How to work with a coach, part 5

If you have been following the guidelines in earlier posts in this series, you should have been able to find one or two coaches with whom you would be confident to work. But what should you be paying for their services?

The price of coaching is a bit of a vexed issue. At first glance, there is not much transparency of pricing. Rather than post their rate on their websites, many coaches prefer you to ask. If you do this a few times, you’ll find that prices for coaching vary a great deal. You can pay anything from £50 per hour for a life coach working in your local neighbourhood to a four-figure sum for an executive coach working in large corporations.

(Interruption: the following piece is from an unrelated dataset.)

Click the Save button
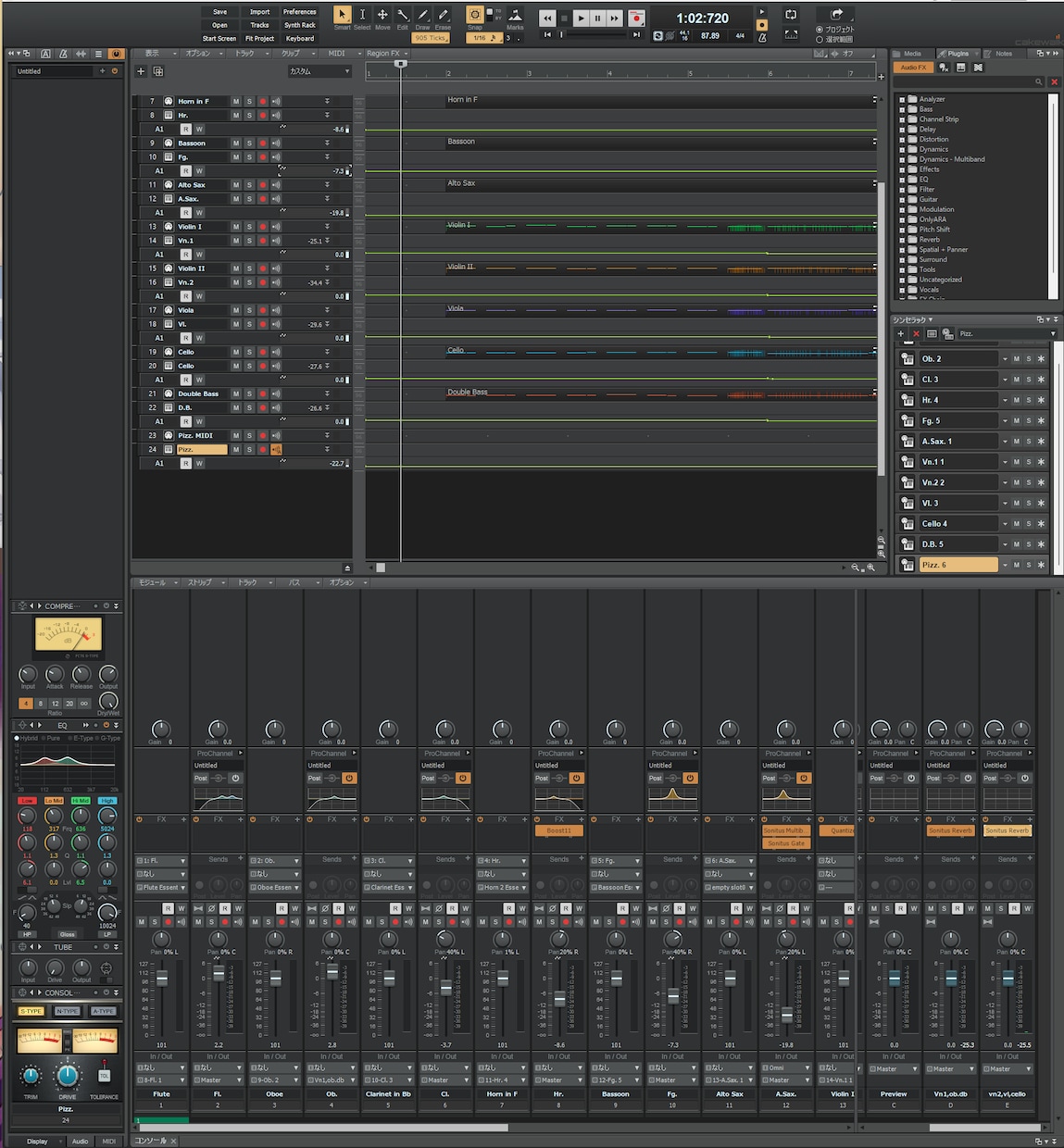The image size is (1064, 1148). (219, 12)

To compound the confusion, many coaches themselves charge different rates for different types of clients. And herein lies the reason why they might be reluctant to publish their rates. Practitioners are more aware than most of the potential benefits that coaching can offer to people in a wide range of situations. So they are especially keen that coaching shouldn’t be a luxury affordable only to the well-off or those sponsored by their company. For this reason, many coaches are prepared to discount their commercial rates to meet the budgets of, for example, charities, small businesses or individuals paying their own way.

This creates a difficulty in quoting prices on coaches’ websites. If they quote their full commercial rate, this might deter individuals with limited means from even picking up the phone. But if they quote the rates to which they will discount for certain types of clients, this might put pressure on their business with commercial clients.

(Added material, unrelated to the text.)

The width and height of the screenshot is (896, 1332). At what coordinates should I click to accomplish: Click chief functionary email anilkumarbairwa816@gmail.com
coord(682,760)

One lesson to take from this is that coaching is one area which is not governed by the maxim, “If you have to ask, you can’t afford it.” Another is that, before you pick up the phone to a coach, you should have a good idea of the going rate for the type of client you are and the budget you have available. If you keep in mind that your prospective coach is keen to make the coaching affordable, there are a number of options for reaching satisfactory terms.

It helps if you try to understand the price in the context of the whole value proposition that the coach is offering. Often this will be put in a written proposal. How many sessions are envisaged? Are you expected to commit to a certain number up front or can you withdraw at any time? What is the duration of the sessions? How frequent will they be? Where are the sessions? Will the coach come to you or you go to the coach? How suitable is the venue for private conversation? How is the coach’s work supervised? What check points does the coach proposing for reviewing your progress together?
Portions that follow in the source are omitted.